Problem: Your reply should contain nothing except the lines from the one with "Image resolution: width=996" through the end of the listing below, reproduced exactly and stripped of pictures.

◇ ◇ ◇ ◇

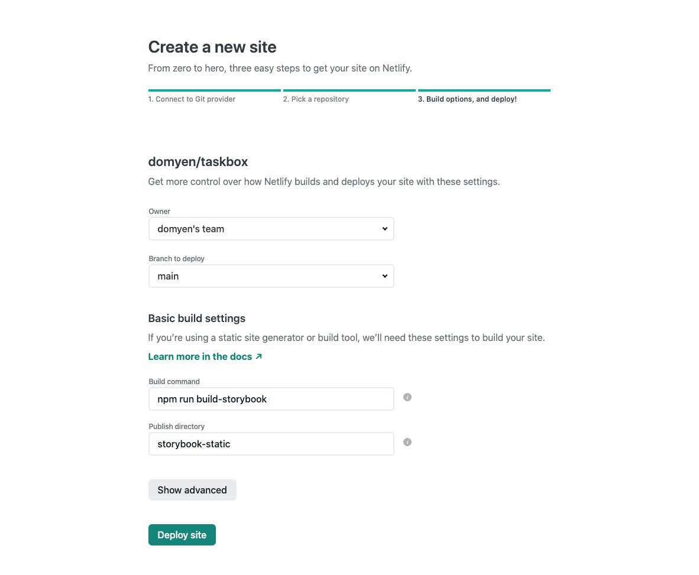Click info icon beside Build command field

click(407, 397)
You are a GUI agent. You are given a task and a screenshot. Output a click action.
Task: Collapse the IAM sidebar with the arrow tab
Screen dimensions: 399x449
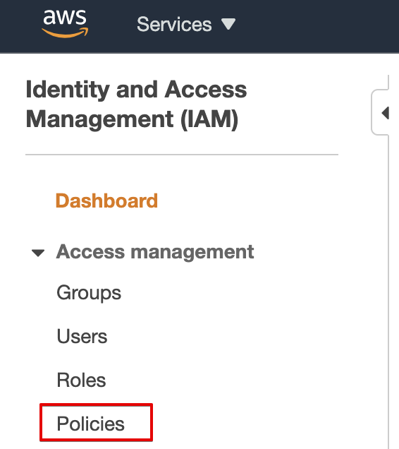pyautogui.click(x=386, y=113)
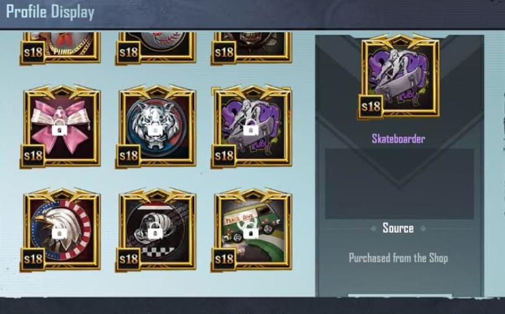Select the locked Skateboarder graffiti icon
Viewport: 505px width, 314px height.
[252, 126]
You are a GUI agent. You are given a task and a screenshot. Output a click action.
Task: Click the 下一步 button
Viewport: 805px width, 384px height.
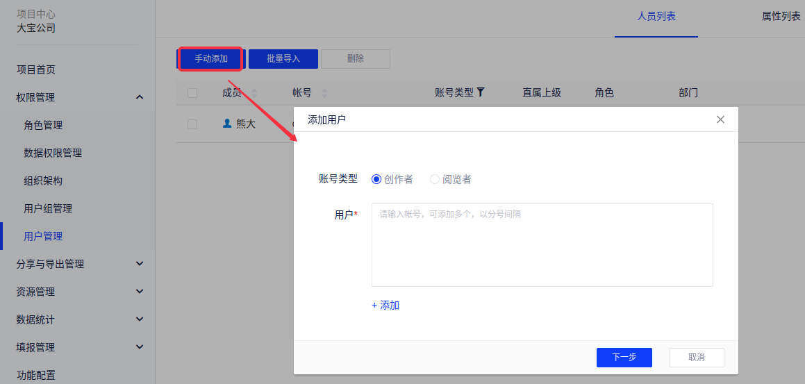(x=624, y=357)
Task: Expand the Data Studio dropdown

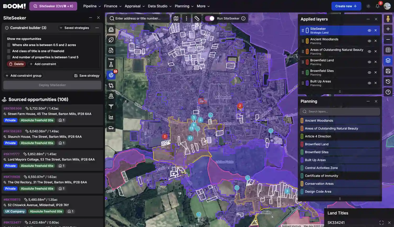Action: pyautogui.click(x=160, y=6)
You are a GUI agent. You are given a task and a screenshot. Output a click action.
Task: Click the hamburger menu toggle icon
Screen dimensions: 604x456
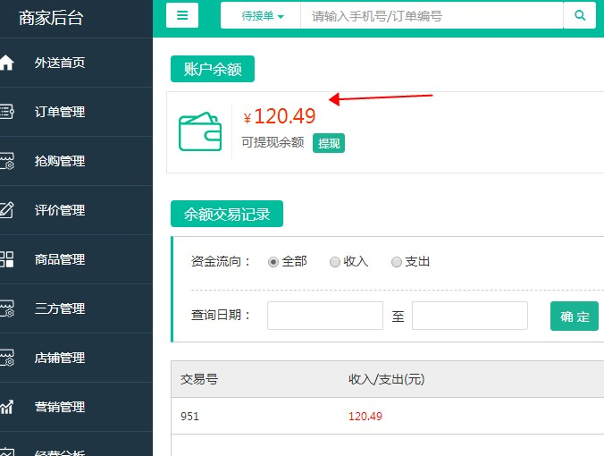tap(182, 15)
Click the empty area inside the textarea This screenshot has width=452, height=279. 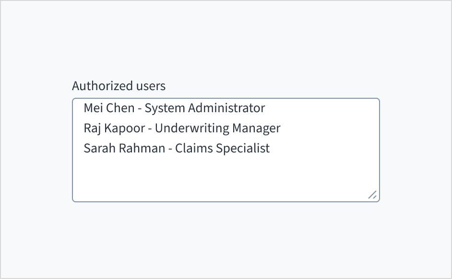[x=226, y=176]
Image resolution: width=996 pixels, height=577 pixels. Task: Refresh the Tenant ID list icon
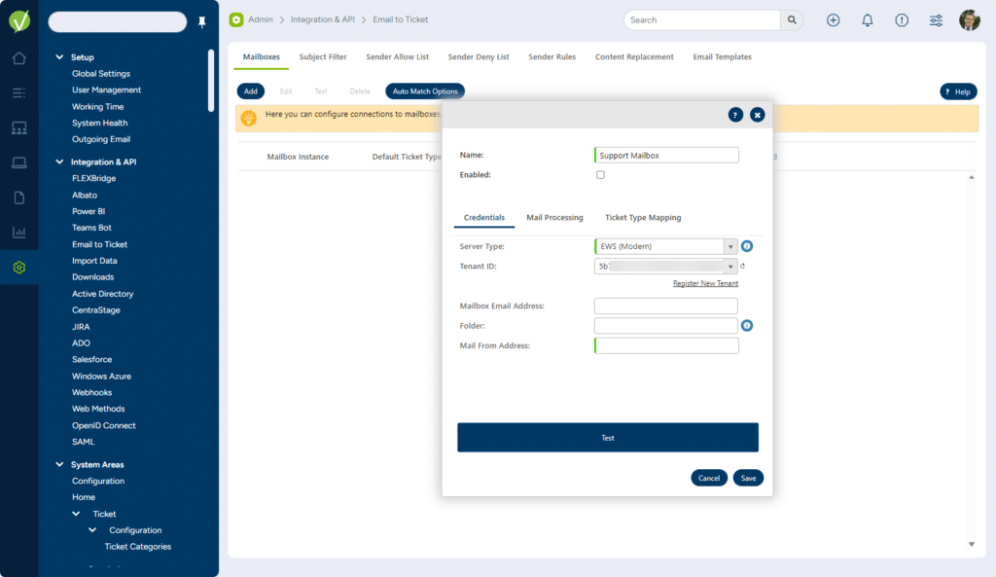(x=743, y=267)
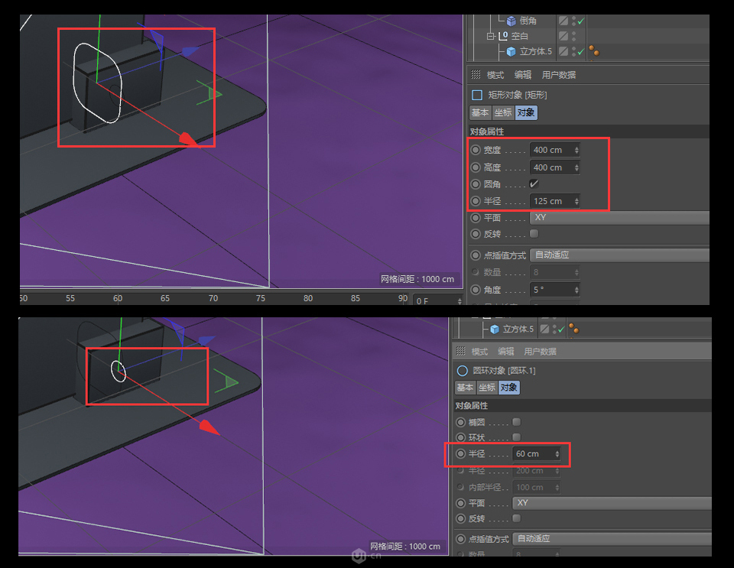Screen dimensions: 734x568
Task: Toggle the green enable checkmark of 立方体.5
Action: (x=581, y=51)
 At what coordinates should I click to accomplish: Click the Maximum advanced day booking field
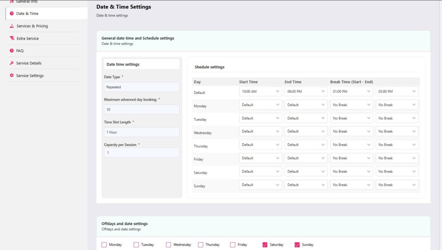tap(142, 109)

◇ ◇ ◇ ◇

Exercise output:
Image resolution: width=996 pixels, height=577 pixels. Task: Refresh the Tenant ID list icon
(x=743, y=267)
Screen dimensions: 734x568
Task: Toggle the green enable checkmark of 立方体.5
Action: (x=581, y=51)
 At what coordinates should I click to accomplish: Click the Maximum advanced day booking field
tap(142, 109)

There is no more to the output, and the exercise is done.